The Birthday Party
As the applause died down to be replaced by idle chatter, Lyndon approached the guitarist and whispered into his ear. The guitarist pointed down to another guitar, invitingly to Lyndon. Lyndon took the guitar and attached the strap over his shoulder, and plugging in the jack plug with an electronic clunk through the amp as it made contact.
"This one's for my mum" said Lyndon into the microphone. "It's called 'Walk Don't Run' –you know what I mean!"
"Cheeky monkey!" exclaimed Janice.
"What's that supposed to mean?" asked Carol.
"Nothing," said Janice "just a private joke."
"Well he's certainly come out of his shell since he broke out" said Carol. "I'd never have recognised him."
"He keeps TIM on his toes, no mistake, metaphorically speaking" said John taking off his party hat.
"It's nice of you all to arrange this for me" said Carol. "I've not had a birthday party for years, and never one with a live band."
"Well actually," said Elizabeth, looking round at the others at the table for moral support, "we have to admit to an ulterior motive."
"Oh, and what would that be?" asked Carol.

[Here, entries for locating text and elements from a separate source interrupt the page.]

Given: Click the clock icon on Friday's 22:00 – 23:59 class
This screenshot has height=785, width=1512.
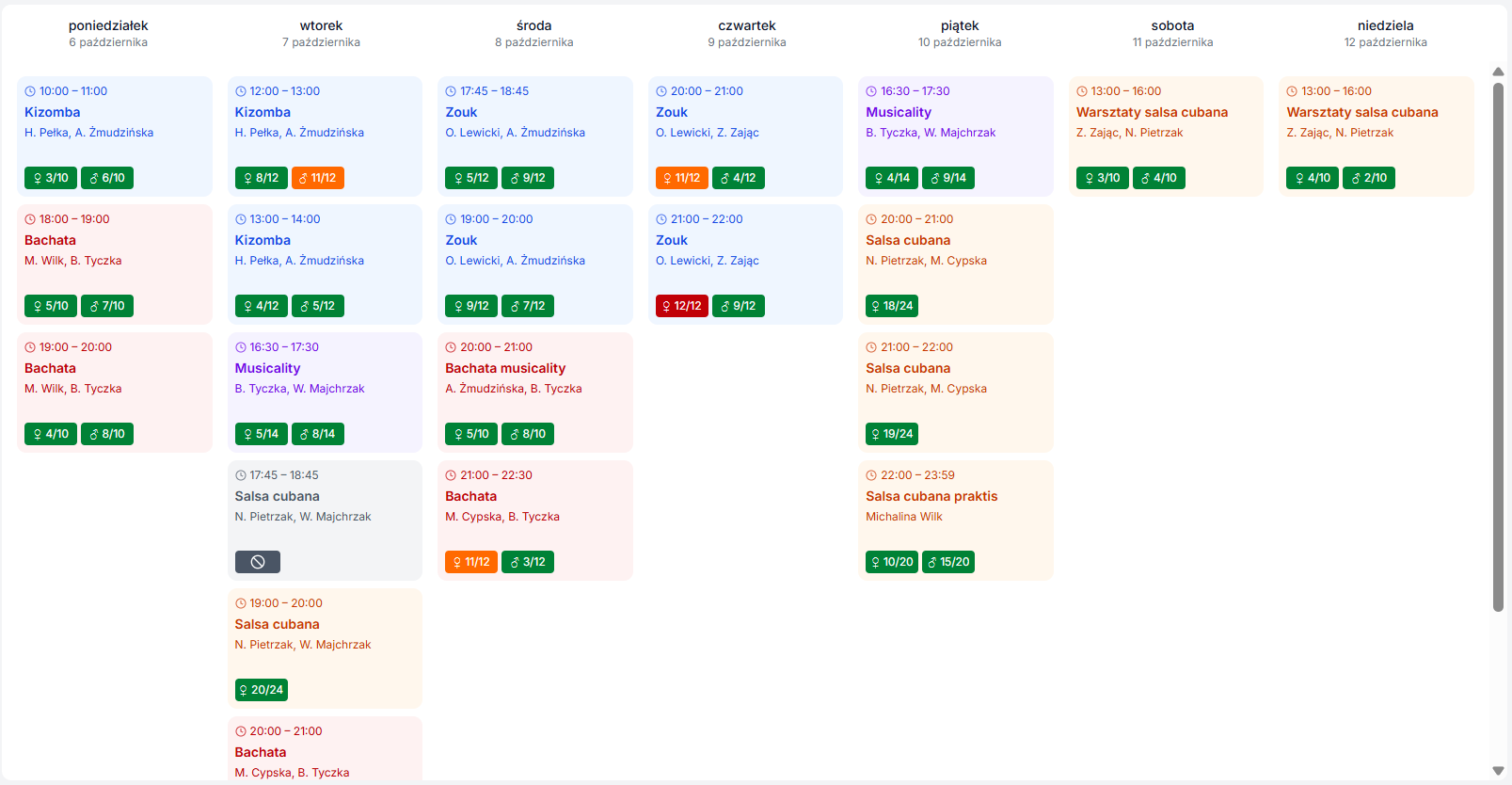Looking at the screenshot, I should coord(871,475).
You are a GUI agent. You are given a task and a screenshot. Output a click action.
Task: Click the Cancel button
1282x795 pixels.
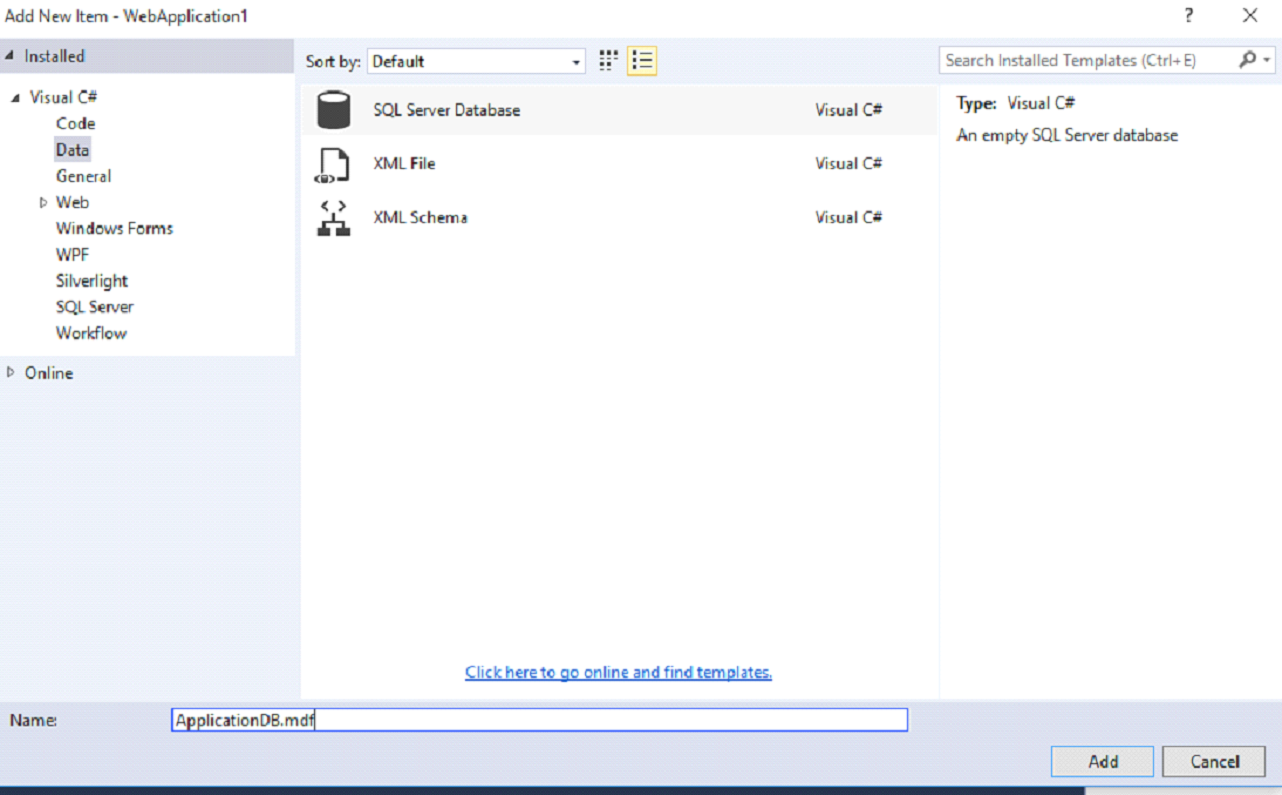[x=1213, y=761]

Just then Janice distracted them.
"Don't look now, but you'll never guess who's just come in?" said Janice.
"Who?" asked Carol.
"Uncle Les!" replied Janice.
"No!" Exclaimed Carol.
"Who's Les?" asked Ed.
"Our uncle" said Carol. "We love him to bits, honest we do, but . . . well, he's got no sense of embarrassment."
"I had a holiday job at McDonalds when I was seventeen, and one day Les came in and shouted at the top of his voice "Hey Minky Moo, how about some service". Well that was it. I was Minky Moo from then on" said Janice.
"Minky Moo?" asked John.
"Just don't" warned Janice.
"He sounds like fun" said Ed standing up. ""Hey Les! Over here!"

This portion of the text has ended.